══ Listed records
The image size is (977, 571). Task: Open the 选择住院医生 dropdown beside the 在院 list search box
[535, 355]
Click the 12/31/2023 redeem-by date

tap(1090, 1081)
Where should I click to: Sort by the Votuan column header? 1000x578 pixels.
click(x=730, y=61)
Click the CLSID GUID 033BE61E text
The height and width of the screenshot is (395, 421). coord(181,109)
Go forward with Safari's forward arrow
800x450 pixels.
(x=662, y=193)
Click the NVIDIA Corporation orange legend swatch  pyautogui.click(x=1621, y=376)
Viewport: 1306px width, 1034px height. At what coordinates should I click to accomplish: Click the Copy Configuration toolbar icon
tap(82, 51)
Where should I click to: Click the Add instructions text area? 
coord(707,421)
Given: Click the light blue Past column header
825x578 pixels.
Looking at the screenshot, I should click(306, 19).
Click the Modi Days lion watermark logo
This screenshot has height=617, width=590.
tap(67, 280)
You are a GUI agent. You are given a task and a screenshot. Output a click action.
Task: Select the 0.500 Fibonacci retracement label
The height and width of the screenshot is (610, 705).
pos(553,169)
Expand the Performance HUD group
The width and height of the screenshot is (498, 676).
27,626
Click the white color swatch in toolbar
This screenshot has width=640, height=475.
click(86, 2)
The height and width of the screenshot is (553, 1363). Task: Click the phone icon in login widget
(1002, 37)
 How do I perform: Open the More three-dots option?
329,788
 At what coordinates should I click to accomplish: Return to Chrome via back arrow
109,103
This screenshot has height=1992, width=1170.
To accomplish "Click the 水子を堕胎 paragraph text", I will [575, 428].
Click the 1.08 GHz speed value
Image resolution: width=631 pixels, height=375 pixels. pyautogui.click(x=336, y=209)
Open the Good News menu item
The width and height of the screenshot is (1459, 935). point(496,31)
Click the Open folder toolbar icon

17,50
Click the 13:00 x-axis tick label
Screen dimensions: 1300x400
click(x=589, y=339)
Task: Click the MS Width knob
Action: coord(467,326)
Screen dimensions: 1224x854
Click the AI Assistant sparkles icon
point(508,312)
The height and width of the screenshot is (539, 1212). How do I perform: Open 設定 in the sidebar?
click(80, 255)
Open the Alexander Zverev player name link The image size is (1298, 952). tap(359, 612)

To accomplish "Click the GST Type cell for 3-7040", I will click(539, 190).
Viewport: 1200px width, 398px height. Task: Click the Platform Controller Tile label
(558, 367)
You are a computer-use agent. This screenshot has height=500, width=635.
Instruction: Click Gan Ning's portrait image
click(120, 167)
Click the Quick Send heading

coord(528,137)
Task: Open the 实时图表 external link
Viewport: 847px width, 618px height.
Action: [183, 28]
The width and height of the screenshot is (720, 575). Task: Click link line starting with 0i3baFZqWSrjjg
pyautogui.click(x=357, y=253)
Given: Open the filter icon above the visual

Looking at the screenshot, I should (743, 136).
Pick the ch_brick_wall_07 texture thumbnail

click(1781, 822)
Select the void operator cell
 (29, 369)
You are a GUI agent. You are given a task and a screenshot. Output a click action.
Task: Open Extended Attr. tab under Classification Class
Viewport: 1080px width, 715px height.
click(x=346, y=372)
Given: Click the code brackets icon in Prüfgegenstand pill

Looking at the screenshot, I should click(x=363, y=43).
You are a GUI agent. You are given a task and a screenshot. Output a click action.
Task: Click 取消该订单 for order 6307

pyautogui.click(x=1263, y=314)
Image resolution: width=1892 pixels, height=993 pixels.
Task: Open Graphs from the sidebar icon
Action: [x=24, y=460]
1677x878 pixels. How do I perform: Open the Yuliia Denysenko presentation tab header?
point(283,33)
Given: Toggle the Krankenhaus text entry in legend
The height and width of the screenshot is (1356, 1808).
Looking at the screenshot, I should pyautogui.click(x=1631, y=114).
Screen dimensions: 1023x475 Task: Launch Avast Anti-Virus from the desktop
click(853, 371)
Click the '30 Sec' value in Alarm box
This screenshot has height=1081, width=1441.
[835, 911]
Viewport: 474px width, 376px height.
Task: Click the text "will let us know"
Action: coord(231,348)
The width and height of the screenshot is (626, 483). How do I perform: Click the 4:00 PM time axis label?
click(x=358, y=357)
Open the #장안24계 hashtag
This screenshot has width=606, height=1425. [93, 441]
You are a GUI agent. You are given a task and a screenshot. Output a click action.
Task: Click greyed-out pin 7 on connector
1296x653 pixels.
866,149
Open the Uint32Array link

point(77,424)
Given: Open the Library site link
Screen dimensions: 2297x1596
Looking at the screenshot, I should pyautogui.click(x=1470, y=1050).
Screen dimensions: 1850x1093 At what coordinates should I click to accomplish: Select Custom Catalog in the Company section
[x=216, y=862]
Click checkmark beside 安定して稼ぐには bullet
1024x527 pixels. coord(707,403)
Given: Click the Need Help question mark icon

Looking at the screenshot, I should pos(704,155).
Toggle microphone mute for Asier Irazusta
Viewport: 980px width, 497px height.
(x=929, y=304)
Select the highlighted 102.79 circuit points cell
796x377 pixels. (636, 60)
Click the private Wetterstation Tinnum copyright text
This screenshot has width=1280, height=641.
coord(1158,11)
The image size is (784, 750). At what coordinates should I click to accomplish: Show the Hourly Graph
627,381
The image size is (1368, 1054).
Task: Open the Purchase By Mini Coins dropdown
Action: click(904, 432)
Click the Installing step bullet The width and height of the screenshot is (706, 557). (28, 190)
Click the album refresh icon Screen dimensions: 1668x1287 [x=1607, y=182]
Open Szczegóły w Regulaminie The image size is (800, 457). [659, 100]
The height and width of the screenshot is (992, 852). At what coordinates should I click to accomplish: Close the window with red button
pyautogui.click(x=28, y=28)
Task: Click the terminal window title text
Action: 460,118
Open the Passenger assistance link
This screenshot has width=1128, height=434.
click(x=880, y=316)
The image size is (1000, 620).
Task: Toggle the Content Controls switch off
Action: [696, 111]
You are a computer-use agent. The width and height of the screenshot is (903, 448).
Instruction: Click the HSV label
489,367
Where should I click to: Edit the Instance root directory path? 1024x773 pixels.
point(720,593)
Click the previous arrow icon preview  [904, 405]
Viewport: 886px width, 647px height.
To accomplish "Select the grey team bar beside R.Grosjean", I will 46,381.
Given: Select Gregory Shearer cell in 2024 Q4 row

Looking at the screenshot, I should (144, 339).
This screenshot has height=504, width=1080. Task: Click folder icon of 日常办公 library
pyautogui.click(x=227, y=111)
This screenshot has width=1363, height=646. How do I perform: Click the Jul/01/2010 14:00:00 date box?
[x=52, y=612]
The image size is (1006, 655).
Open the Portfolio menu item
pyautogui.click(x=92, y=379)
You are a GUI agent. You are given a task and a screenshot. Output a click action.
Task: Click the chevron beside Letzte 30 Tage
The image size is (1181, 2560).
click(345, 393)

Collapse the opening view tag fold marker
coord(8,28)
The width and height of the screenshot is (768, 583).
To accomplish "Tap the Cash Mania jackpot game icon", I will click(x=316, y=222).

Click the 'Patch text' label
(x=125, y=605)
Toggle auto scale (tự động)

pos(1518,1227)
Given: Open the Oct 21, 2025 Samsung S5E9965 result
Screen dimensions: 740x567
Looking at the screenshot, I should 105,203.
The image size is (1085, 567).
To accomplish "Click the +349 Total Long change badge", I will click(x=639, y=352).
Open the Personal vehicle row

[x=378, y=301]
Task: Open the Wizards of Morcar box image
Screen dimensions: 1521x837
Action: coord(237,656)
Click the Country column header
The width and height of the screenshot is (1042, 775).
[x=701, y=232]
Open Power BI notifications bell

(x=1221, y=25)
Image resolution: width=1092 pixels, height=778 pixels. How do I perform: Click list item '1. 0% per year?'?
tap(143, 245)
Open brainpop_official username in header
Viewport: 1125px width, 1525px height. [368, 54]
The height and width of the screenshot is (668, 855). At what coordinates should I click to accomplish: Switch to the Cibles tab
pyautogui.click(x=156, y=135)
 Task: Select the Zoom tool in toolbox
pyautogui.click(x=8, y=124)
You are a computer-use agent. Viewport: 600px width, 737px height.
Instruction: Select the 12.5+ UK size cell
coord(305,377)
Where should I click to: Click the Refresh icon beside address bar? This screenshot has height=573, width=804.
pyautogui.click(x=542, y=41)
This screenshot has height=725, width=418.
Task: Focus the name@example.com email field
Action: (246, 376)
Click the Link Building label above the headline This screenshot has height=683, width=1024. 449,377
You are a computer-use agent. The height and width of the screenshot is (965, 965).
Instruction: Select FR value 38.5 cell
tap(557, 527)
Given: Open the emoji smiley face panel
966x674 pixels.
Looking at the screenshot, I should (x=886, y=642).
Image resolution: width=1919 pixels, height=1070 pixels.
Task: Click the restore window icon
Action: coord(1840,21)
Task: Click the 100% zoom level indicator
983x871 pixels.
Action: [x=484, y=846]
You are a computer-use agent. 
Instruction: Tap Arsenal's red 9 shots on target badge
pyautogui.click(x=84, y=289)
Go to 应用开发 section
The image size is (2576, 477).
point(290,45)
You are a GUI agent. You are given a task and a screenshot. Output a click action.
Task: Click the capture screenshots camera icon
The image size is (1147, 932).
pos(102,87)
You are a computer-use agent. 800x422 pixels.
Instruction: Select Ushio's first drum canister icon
════
Exercise objective = Start with the line above that contains "Given: Click the Need Help question mark icon" and end with the line that contains "Open Szczegóły w". Write out those lines exactly, and only those.

Output for this exercise =
Given: Click the Need Help question mark icon

Looking at the screenshot, I should pos(704,155).
Toggle microphone mute for Asier Irazusta
Viewport: 980px width, 497px height.
(x=929, y=304)
Select the highlighted 102.79 circuit points cell
796x377 pixels. (636, 60)
Click the private Wetterstation Tinnum copyright text
This screenshot has width=1280, height=641.
coord(1158,11)
The image size is (784, 750). At what coordinates should I click to accomplish: Show the Hourly Graph
627,381
The image size is (1368, 1054).
Task: Open the Purchase By Mini Coins dropdown
Action: click(904, 432)
Click the Installing step bullet The width and height of the screenshot is (706, 557). (28, 190)
Click the album refresh icon Screen dimensions: 1668x1287 [x=1607, y=182]
Open Szczegóły w Regulaminie The image size is (800, 457). [659, 100]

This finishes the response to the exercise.